Section 16A. (a) Except as otherwise provided in this section, the commissioner shall not disapprove a health maintenance contract solely on the basis that it does not include coverage for at least 1 mandated benefit.

(b) The commissioner shall not approve a health maintenance contract unless it provides coverage for:

(1)pregnant women, infants and children as set forth in section 47C;

(2)prenatal care, childbirth and postpartum care as set forth in section 47F;

(3)cytologic screening and mammographic examination as set forth in section 47G;

(3A)diabetes-related services, medications, and supplies as defined in section 47N;

(4) early intervention services as set forth in said section 47C; and

(5) mental health services as set forth in section 47B; provided however, that if the policy limits coverage for outpatient physician office visits, the commissioner shall not disapprove the policy on the basis that coverage for outpatient mental health services is not as extensive as required by said section 47B, if the coverage is at least as extensive as coverage under the policy for outpatient physician services.

(c) The commissioner shall not approve a health maintenance contract that does not include coverage for at least one mandated benefit unless the health maintenance organization continues to offer at least one health maintenance contract that provides coverage that includes all mandated benefits.

(d) For purposes of this section, "mandated benefit" shall mean a requirement in this chapter that requires coverage for specific health services, specific diseases or certain providers of health care.

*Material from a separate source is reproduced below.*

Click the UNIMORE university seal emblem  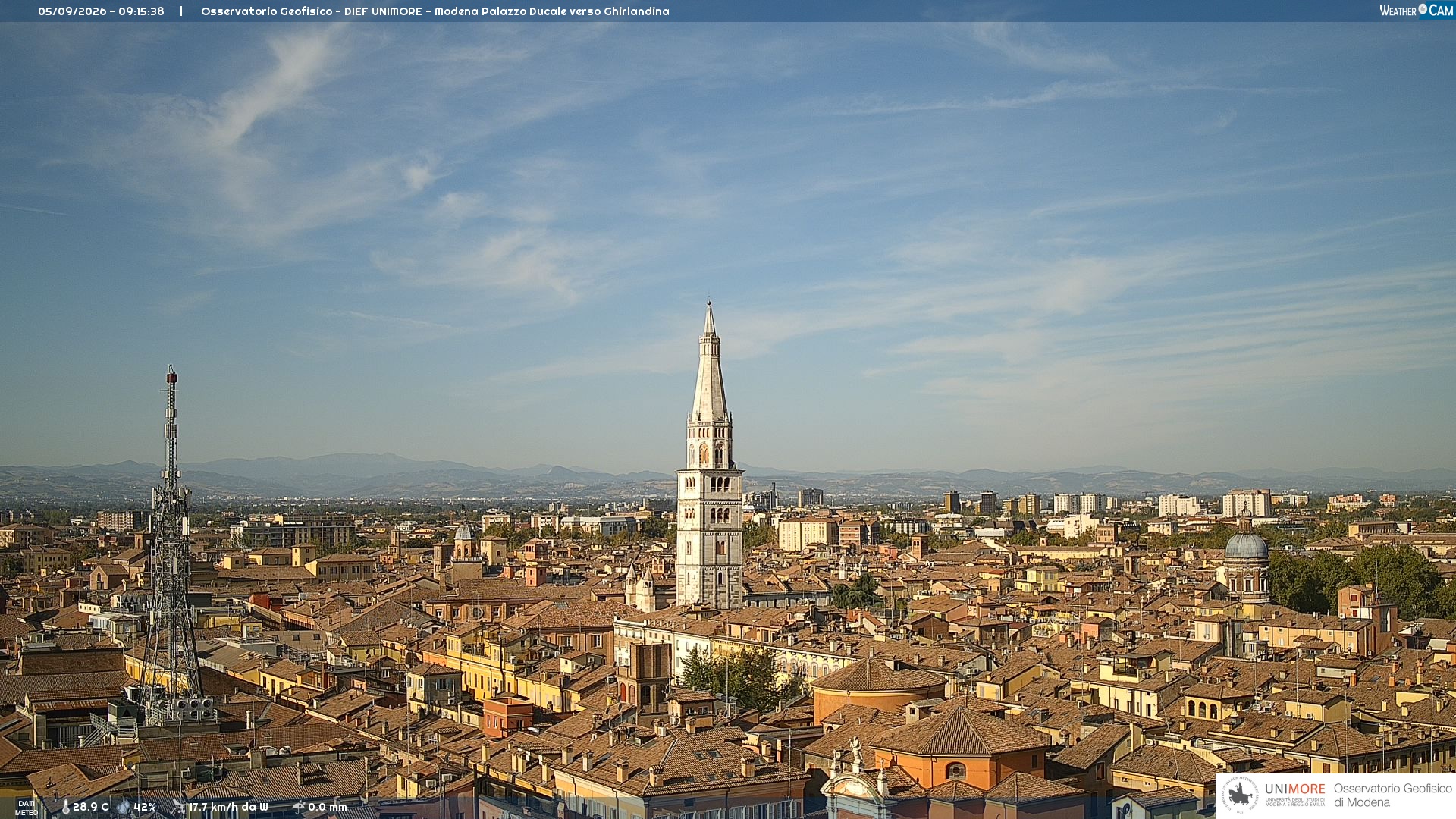(x=1240, y=795)
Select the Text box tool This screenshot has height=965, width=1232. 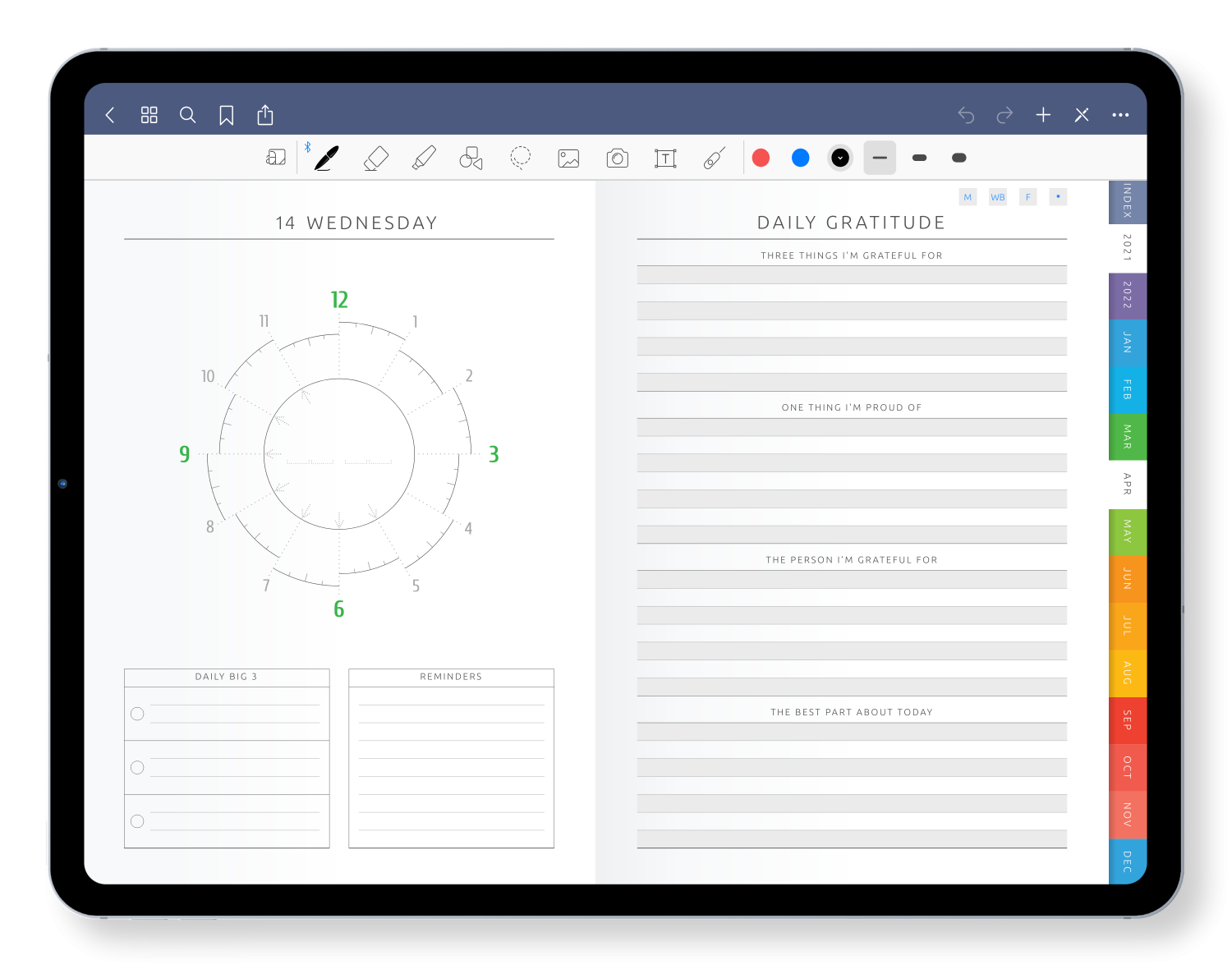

(e) The commissioner may promulgate rules and regulations as are necessary to carry out the provisions of this section.

(f) Notwithstanding any special or general law to the contrary, no plan approved by the commissioner under this section shall be available to an employer who has provided a health maintenance contract, to any employee within 12 months.

SECTION 39. It shall be the policy of the general court to impose a moratorium on all new mandated health benefit legislation until the later of July 31, 2012, or until the rate of increase in the Consumer Price Index (CPI) for medical care services as reported by the United States Bureau of Labor Statistics remains at zero or below zero for two consecutive years. 

SECTION 40.  Chapter 118E of the General Laws is hereby amended by adding the following new section:

Section 62 ­ The Executive Office of Health and Human Services shall discontinue membership in the MassHealth fee-for-service program and primary care clinician plan, and shall begin to enroll all members meeting eligibility requirements, as established pursuant to applicable federal and state law and regulation, into a Medicaid managed care organization that has contracted with the commonwealth to deliver such managed care services, in accordance with the enrollment and assignment process for other eligible categories and at the appropriate levels of premium.

SECTION 41.

Section 40 of this act shall take effect on January 1, 2012.